So just -- so people understand, with the standard of care with the cornstarch, are they setting alarms in the middle of the night to wake up? Like what if they don't take it? What is the risk of dying on a given night or any night, just in general?

Usually, each family will set 2 alarms. There's 2 alarms going on to wake up: parent, child if it's a young child; the older child, they have 2 alarms. They routinely set up 2 alarms in case there's a fail. It's like a backup. Every year, this is something Dr. Weinstein -- David Weinstein, who did a lot of the work and is a major GSDIa physician would tell us that every year at the GSD conference, there would be kids who died during the year because they forget, didn't wake up for their alarm, who are doing well, they missed the alarm, both missed, the kids died -- in the morning, kids died. But you don't recognize when your glucose has no support, you crash, you go all the way down to 0. And they essentially, it's like giving someone insulin, you crash your glucose to 0, and they cannot recover it and then he will die.
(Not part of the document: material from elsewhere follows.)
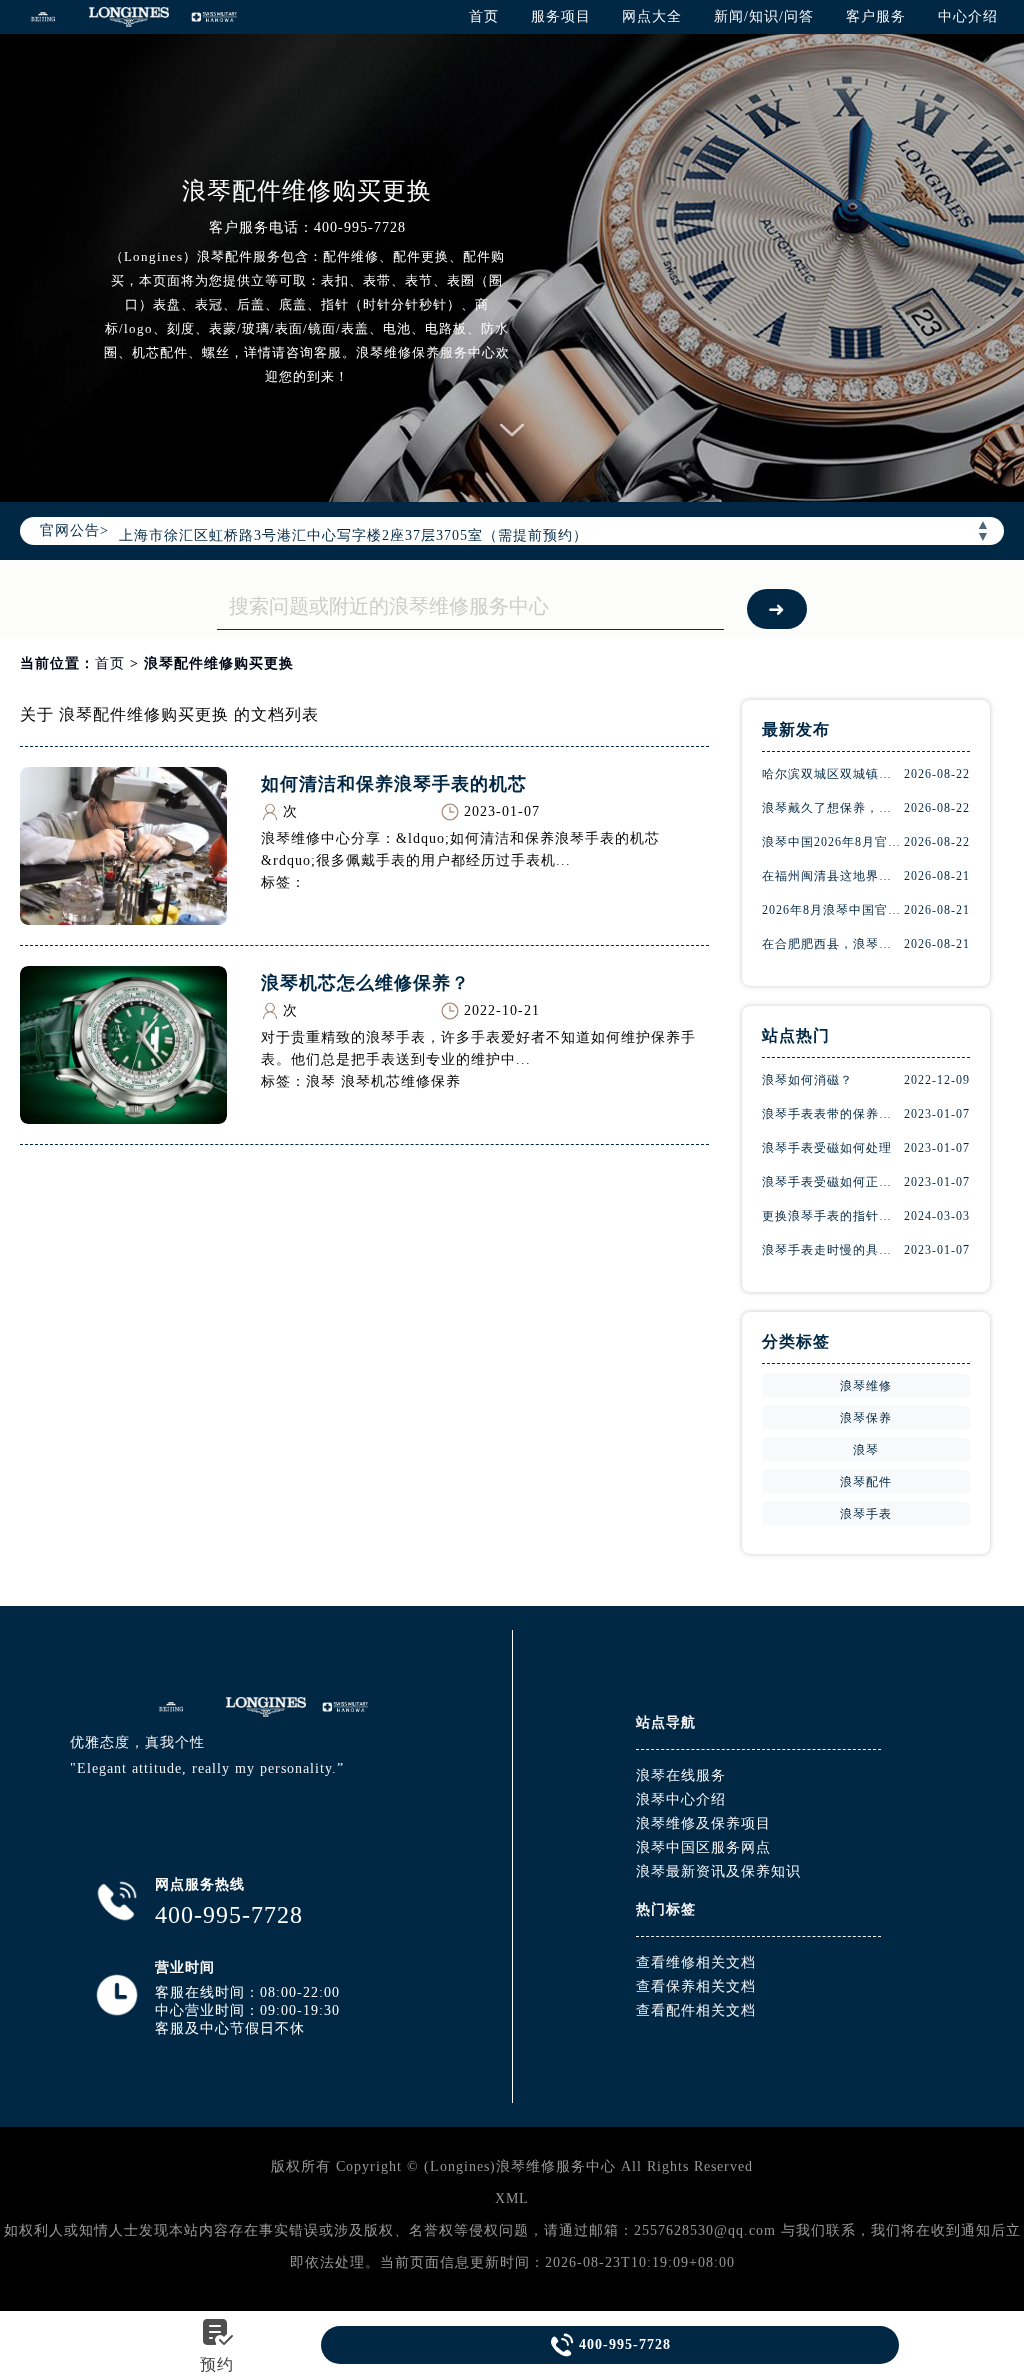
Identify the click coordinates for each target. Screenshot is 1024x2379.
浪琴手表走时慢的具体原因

So it's more of a deterministic thing, like it will happen.

Yes, it will happen. And so people learn because every year, they go to the conference, they find out, "Oh, my god, another person is gone" right? They hear about the cases and these are cases that we're doing well. So all it takes is one slip up. If you talk to a parent talking about their kid with GSDIa and they talk about this, they start -- you can see them start to tremble as they're talking because you can see they're getting like a PTSD response. You imagine you're a parent every year, you're worried about your kid doing every day. It is horrific. And imagine that you give them something where that fear is taken away, but they're not going to crash and burn. And so it's a little bit less about how much starch you're taking than it is, do you have a safety net for your biology now. And that's what I think the GSDIa gene therapy provides.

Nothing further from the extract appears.